According to the OECD Secretary-General  the emergence of global value chains (GVCs) in the late 1990s provided a catalyst for accelerated change in the landscape of international investment and trade, with major, far-reaching consequences on governments as well as enterprises .

Firm-level 

The appropriate level for constructing a value chain is the business unit, not division or corporate level. Products pass through a chain of activities in order, and at each activity the product gains some value. The chain of activities gives the products more added value than the sum of added values of all activities.

The activity of a diamond cutter can illustrate the difference between cost and the value chain. The cutting activity may have a low cost, but the activity adds much of the value to the end product, since a rough diamond is significantly less valuable than a cut diamond. Typically, the described value chain and the documentation of processes, assessment and auditing of adherence to the process routines are at the core of the quality certification of the business, e.g. ISO 9001.

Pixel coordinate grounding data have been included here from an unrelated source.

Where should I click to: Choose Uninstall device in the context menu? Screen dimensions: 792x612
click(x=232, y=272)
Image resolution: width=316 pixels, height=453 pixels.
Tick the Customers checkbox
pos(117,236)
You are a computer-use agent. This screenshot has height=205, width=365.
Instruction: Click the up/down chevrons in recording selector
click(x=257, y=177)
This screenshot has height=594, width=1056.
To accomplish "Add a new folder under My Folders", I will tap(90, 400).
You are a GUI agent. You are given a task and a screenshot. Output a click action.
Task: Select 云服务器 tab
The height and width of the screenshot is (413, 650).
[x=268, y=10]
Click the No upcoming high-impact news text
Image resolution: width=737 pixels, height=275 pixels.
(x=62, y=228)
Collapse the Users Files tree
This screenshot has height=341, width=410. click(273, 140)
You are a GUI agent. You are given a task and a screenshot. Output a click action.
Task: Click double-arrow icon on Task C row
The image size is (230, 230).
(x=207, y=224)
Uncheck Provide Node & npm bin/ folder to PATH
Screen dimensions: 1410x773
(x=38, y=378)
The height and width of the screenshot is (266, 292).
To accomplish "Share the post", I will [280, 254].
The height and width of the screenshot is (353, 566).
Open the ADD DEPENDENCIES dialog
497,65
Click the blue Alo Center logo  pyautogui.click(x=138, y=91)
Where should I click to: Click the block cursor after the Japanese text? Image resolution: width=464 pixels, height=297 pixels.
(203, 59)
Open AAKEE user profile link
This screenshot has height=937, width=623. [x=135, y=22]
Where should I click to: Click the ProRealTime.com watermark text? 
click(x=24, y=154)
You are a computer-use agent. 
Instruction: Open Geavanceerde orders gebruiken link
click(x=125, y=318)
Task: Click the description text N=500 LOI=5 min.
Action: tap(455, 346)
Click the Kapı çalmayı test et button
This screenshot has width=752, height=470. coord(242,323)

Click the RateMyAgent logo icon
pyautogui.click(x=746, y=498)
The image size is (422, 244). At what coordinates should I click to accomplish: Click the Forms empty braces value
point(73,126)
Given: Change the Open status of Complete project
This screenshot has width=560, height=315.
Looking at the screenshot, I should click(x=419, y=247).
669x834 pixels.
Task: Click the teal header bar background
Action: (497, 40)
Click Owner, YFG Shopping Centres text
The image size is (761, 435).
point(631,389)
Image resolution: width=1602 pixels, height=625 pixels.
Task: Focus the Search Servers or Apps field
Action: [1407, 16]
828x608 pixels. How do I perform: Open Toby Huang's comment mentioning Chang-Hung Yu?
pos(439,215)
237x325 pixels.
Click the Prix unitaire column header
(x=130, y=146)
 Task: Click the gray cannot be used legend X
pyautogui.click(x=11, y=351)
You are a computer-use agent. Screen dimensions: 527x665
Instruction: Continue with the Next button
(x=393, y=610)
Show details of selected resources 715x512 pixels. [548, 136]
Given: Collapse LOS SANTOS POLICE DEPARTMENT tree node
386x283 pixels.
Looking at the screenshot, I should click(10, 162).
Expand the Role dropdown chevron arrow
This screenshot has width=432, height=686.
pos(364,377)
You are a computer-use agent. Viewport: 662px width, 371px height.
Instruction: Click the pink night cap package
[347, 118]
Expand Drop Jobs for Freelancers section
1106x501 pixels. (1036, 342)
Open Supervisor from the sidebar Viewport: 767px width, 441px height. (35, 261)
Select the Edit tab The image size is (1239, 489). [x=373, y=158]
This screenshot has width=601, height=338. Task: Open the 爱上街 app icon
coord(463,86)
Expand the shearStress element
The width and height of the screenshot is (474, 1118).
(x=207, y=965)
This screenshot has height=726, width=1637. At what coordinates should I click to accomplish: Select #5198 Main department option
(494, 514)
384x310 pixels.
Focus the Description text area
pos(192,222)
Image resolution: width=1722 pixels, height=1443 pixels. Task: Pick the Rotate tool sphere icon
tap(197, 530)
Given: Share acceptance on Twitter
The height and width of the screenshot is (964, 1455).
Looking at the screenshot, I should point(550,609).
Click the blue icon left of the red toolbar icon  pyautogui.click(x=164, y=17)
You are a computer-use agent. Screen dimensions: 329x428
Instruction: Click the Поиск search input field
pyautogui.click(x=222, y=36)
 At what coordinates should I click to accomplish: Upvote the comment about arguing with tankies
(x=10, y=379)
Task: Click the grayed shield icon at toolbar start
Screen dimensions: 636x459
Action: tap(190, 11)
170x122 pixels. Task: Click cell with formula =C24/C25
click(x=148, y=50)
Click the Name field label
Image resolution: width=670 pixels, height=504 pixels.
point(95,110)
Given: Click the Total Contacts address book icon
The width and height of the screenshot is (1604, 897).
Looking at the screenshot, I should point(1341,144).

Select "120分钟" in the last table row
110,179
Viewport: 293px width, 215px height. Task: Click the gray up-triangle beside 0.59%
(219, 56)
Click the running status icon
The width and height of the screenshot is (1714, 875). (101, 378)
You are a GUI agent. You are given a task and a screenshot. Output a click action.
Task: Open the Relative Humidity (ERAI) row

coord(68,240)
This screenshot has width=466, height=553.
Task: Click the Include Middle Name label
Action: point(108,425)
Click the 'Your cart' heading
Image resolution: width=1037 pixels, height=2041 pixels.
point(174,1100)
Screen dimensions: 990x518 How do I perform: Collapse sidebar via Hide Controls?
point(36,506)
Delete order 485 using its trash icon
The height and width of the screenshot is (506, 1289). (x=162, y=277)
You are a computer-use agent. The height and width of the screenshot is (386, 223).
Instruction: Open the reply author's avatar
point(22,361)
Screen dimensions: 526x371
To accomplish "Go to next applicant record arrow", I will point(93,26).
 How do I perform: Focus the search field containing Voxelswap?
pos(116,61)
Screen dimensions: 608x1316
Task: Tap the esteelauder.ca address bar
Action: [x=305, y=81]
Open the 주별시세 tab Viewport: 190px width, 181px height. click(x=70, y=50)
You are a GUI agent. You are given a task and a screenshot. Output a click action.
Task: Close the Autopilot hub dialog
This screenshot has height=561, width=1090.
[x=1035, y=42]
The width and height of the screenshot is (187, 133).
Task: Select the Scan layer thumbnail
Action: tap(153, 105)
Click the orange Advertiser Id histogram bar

A firm's value chain forms a part of a larger stream of activities, which Porter calls a value system. A value system, or an industry value chain, includes the suppliers that provide the inputs necessary to the firm along with their value chains. After the firm creates products, these products pass through the value chains of distributors (which also have their own value chains), all the way to the customers. All parts of these chains are included in the value system. To achieve and sustain a competitive advantage, and to support that advantage with information technologies, a firm must understand every component of this value system.

Primary activities
All five primary activities are essential in adding value and creating a competitive advantage and they are:

Inbound logistics: arranging the inbound movement of materials, parts, and/or finished inventory from suppliers to manufacturing or assembly plants, warehouses, or retail stores
Operations: concerned with managing the process that converts inputs (in the forms of raw materials, labor, and energy) into outputs (in the form of goods and/or services).
Outbound logistics: is the process related to the storage and movement of the final product and the related information flows from the end of the production line to the end user
Marketing and sales: selling products and processes for creating, communicating, delivering, and exchanging offerings that have value for customers, clients, partners, and society at large.
Service: includes all the activities required to keep the product working effectively for the buyer after it is sold and delivered.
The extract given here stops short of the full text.